**Excerpt provided**
===

Caution A primary motivation for pre-arranging a buyer or seller for a stock of
commodities in early forward contracts was to lessen the possibility that large swings
would inhibit marketing the commodity after a harvest.
The major commodity futures markets currently existing in India are given in Table 2.1.
Table 2.1: Commodity Futures Market in India
Commodity Name of Association Location
Castor Seed Bombay Oilseeds & Oils Exchange Mumbai
Ahmedabad Seeds Merchants Ahmedabad
Rajkot Seeds, Oil and Bullion Merchants Rajkot
Gur Bhathinda Oil Exchange Bhathinda
Chamber of Commerce, Hapur Hapur
Vijai Beopar Muzaffarnagar
Hessian East India Jute & Hessian Exchange Kolkata
Pepper Indian Pepper & Spice Trade Kochi
Potatoes Chamber of Commerce, Hapur Hapur
Turmeric Spice & Oilseeds Exchange, Sangli Sangli
SEBI set up a 24-member committee under the chairmanship of Dr. L.C. Gupta on November 18,
1996 to develop appropriate regulatory framework for derivatives trading in India, submitted
its report on March 17, 1998. The committee recommended that the derivatives should be
declared as 'securities' so that regulatory framework applicable to trading of 'securities' could
also govern trading of derivatives.
SEBI also set up a group in June 1998 under the chairmanship of Prof. J.R. Varma, to recommend
measures for risk containment in derivatives market in India. The report, which was submitted
in October 1998, worked out the operational details of margining system, methodology for
charging initial margins, broker net worth, deposit requirement and real-time monitoring
requirements.

===

**Exercise input**
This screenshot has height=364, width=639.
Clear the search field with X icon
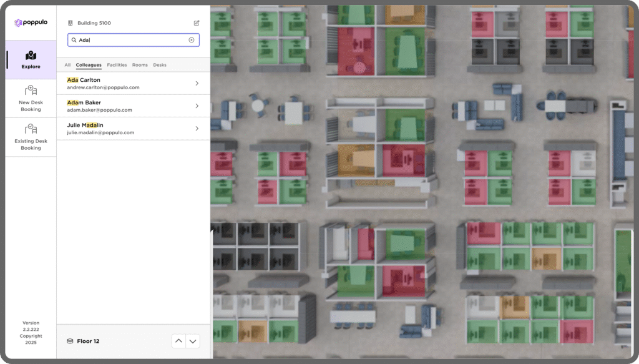click(x=192, y=40)
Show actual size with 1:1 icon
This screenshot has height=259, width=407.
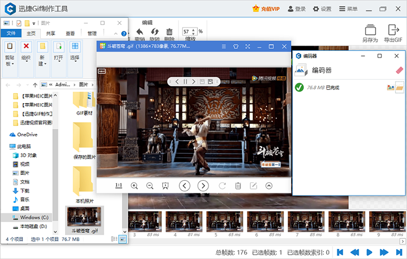click(119, 186)
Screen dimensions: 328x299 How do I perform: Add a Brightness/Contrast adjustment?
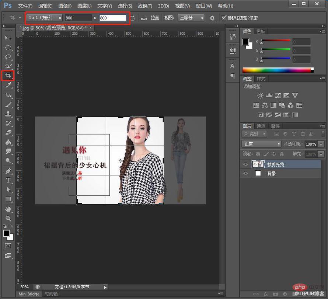[260, 95]
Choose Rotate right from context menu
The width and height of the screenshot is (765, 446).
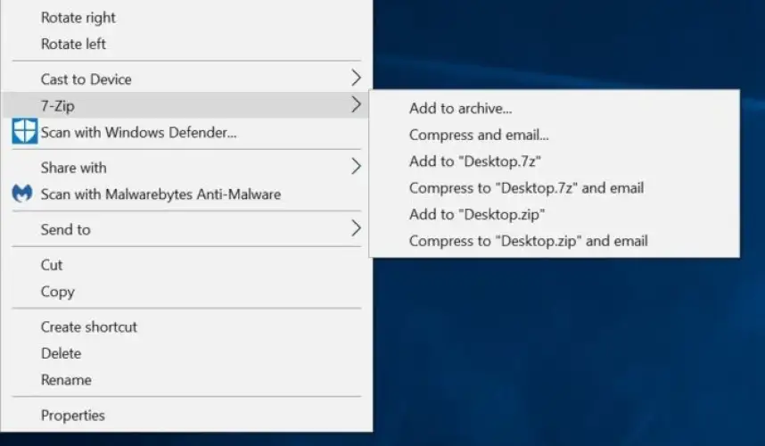point(78,18)
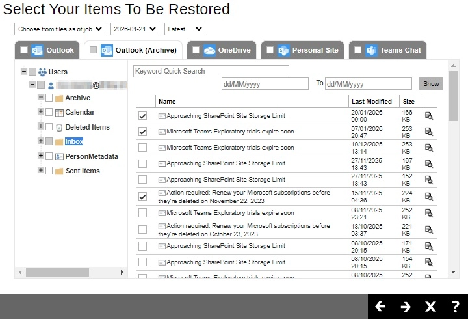The width and height of the screenshot is (468, 319).
Task: Click the Show button
Action: [431, 83]
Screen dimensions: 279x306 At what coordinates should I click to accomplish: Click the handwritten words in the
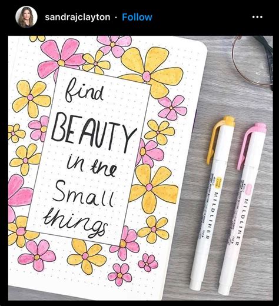[91, 166]
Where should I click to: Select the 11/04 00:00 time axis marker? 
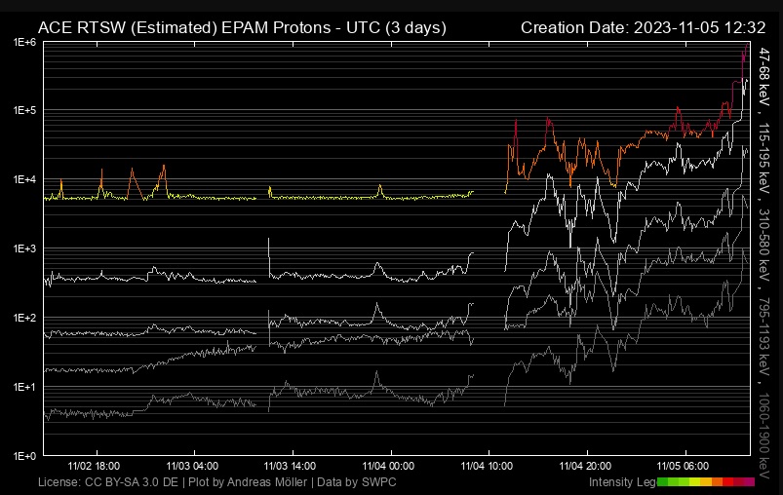point(389,467)
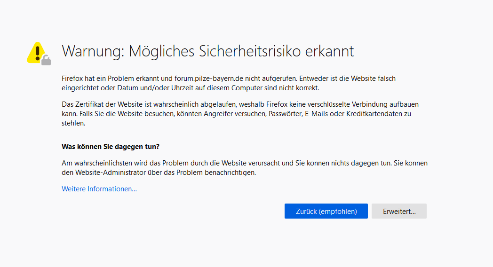Click the word 'stehlen.' ending the paragraph
The image size is (493, 267).
pos(73,123)
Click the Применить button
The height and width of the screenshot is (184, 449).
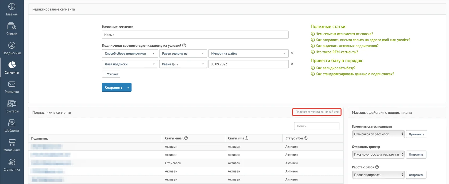coord(416,134)
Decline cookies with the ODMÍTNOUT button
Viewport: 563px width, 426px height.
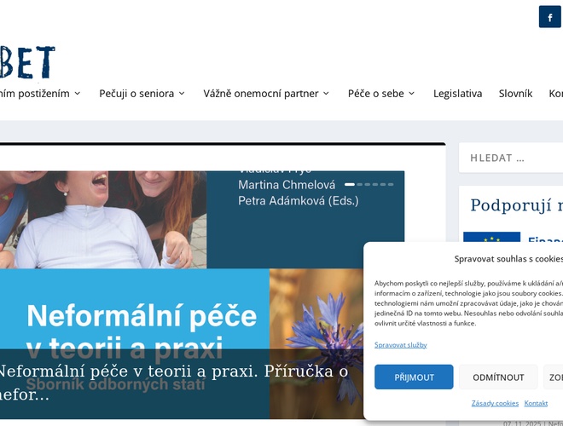(x=498, y=377)
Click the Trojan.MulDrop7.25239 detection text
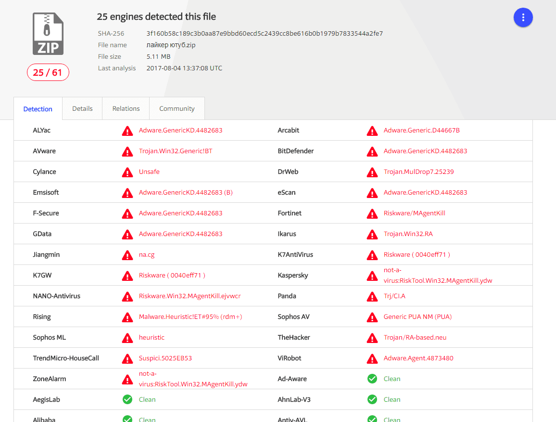 pos(418,172)
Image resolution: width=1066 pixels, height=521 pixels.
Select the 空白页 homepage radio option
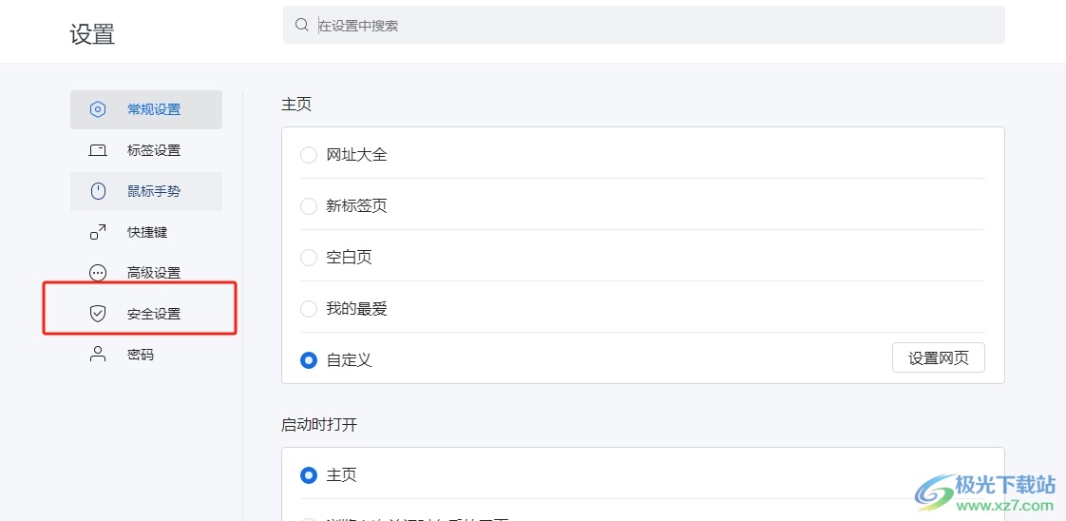pyautogui.click(x=309, y=257)
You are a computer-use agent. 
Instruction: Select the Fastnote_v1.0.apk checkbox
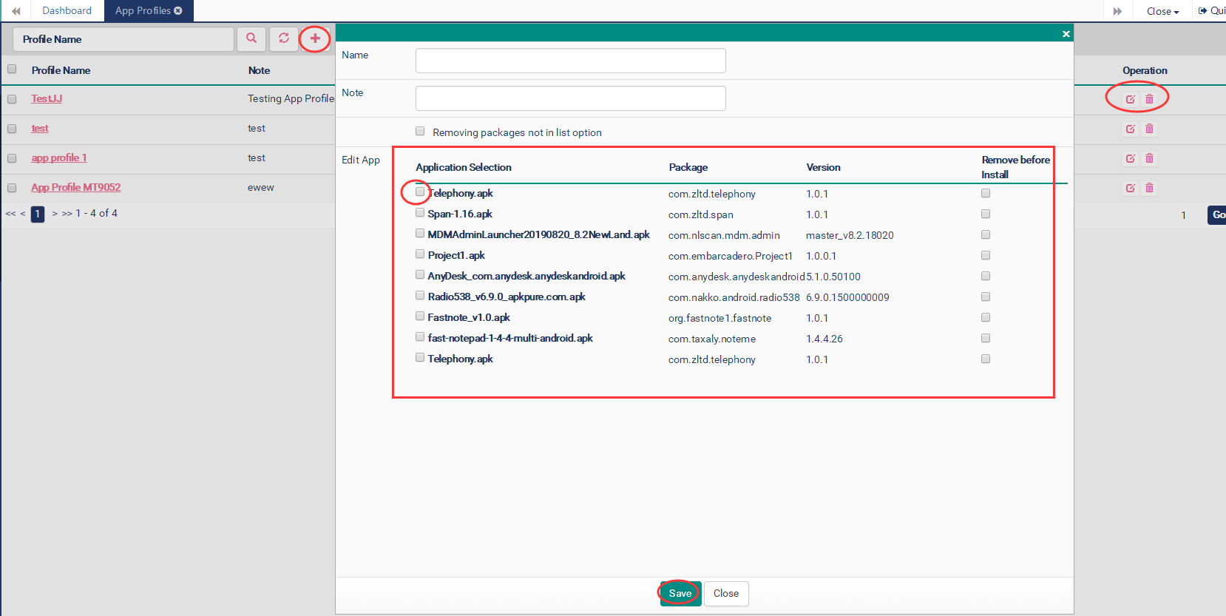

===

**Prompt A**
Answer these questions using the excerpt on commodity futures and derivatives regulation in India:
(i) How many members were on the committee chaired by Dr. L.C. Gupta?
(ii) Which association and location are listed for pepper in Table 2.1?
(iii) In what month and year did the group chaired by Prof. J.R. Varma submit its report?
**Prompt B**
Reproduce the records word for word, starting with the line that contains "Click the Применить button" and going on through the end of the records, and leave out the pictures.

**Answer A**
(i) The committee had 24 members.
(ii) Pepper is listed under Indian Pepper & Spice Trade, located in Kochi.
(iii) The report was submitted in October 1998.

**Answer B**
Click the Применить button
The height and width of the screenshot is (184, 449).
coord(416,134)
Decline cookies with the ODMÍTNOUT button
Viewport: 563px width, 426px height.
(x=498, y=377)
Click the Trojan.MulDrop7.25239 detection text
 pos(418,172)
Image resolution: width=1066 pixels, height=521 pixels.
Select the 空白页 homepage radio option
pyautogui.click(x=309, y=257)
You are a computer-use agent. 
Instruction: Select the Fastnote_v1.0.apk checkbox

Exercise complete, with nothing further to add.